In the just-completed special congressional race in Pennsylvania, GOP candidate Rick Saccone could not have identified himself more with the president of the United States had he donned a blond wig and chomped a hamburger while tweeting. He appeared with the president twice, the vice-president once, and with various members of Trump’s family and Cabinet. And that’s after he began the campaign by saying of himself that he was “Trump before Trump was Trump.”
In this respect, Saccone resembled the Republican candidates in last year’s Alabama Senate special elections, who all agreed that Trump was the absolute greatest even as they went after each other with claw hammers.

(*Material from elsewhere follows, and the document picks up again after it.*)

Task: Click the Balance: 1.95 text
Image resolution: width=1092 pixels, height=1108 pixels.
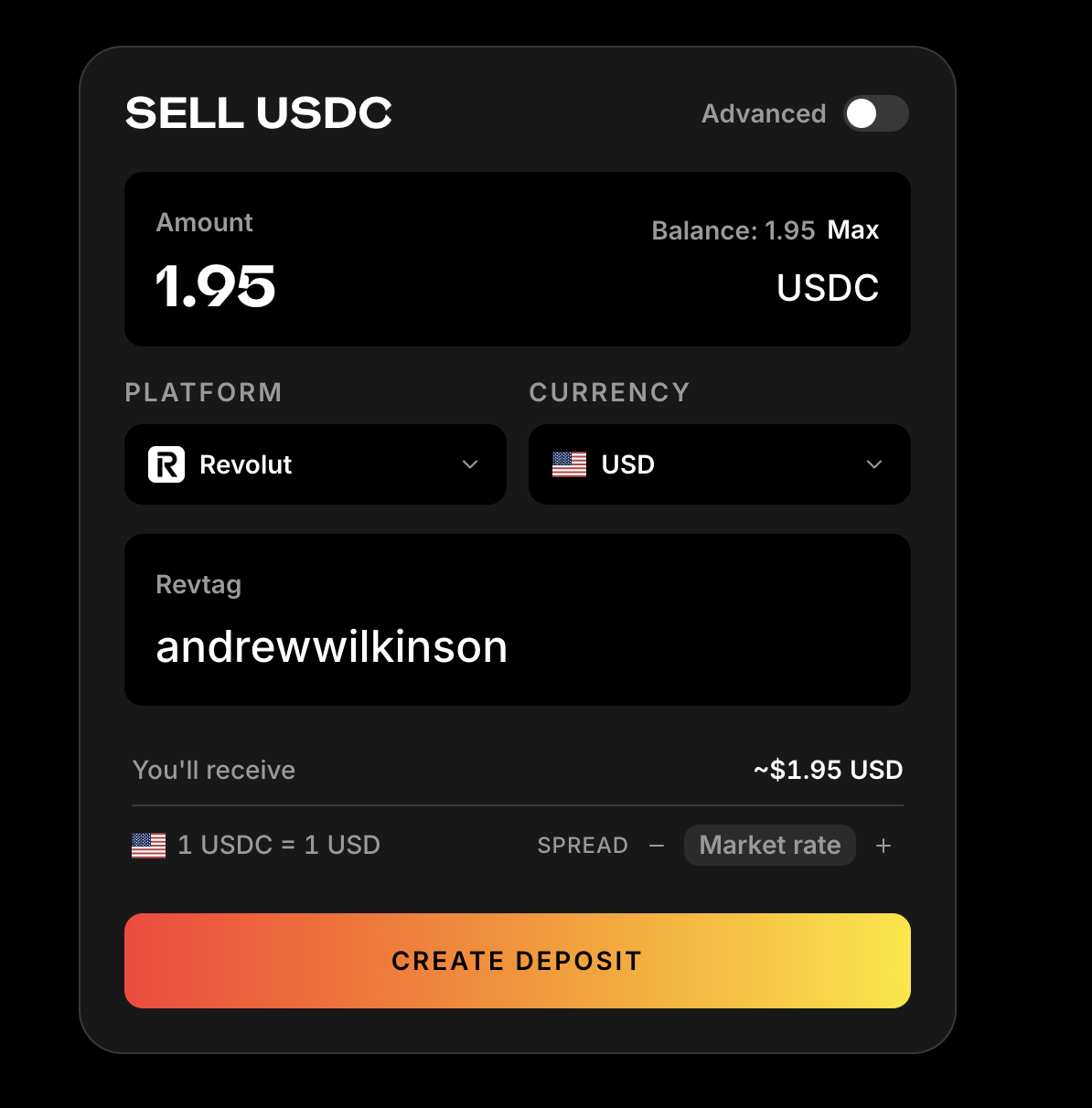Action: pos(733,230)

Given this experience, along with the president’s rather healthy ego, he might have normally expected Republican candidates in California to cluster around him during his trip to the Mexican border to view “wall” prototypes this week. But as the Los Angeles Times reported, they were remarkably thin on the ground:
A presidential visit in an election year often comes with an entourage of local officials and candidates hoping to catch a photo op or ride his coattails. But in Southern California, a hotbed of the left’s resistance out West that could prove crucial in the midterms, many are staying away.
The Times asked more than a dozen Southern California GOP candidates if they would attend events with Trump. Most of them either did not respond or said they had no plans to join the president.

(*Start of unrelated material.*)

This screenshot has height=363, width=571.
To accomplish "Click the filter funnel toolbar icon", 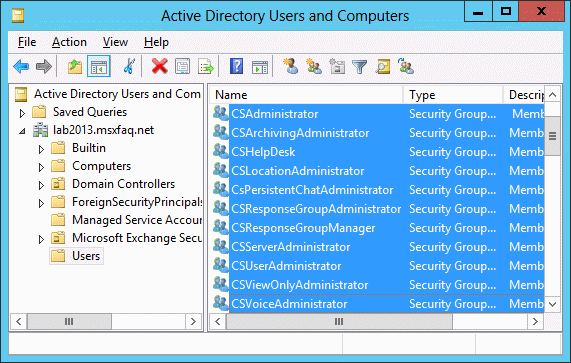I will pos(359,67).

The only major GOP elected officials who showed up were lame-duck congressman Darrell Issa and his strange-duck colleague Duncan Hunter, the ethically challenged congressman from a district Trump carried by 15 points.
To be fair, state legislator Travis Allen, one of the two Republicans struggling for oxygen in the governor’s race, was supposed to be there, but he missed his flight. And were any remotely viable Republicans running for the U.S. Senate this year, perhaps they would have been on hand to greet the president — but as of the filing deadline last week, nobody’s making the race against Democratic Dianne Feinstein and Kevin de Leon.
Truth is, these are grim times for California Republicans, and for the most part, they didn’t feel inclined to invite the bad vibes associated with Trump and what might as well have been called the I-Hate-California Tour. Or maybe they’ve noticed that Rick Saccone and those Alabama Senate candidates didn’t win.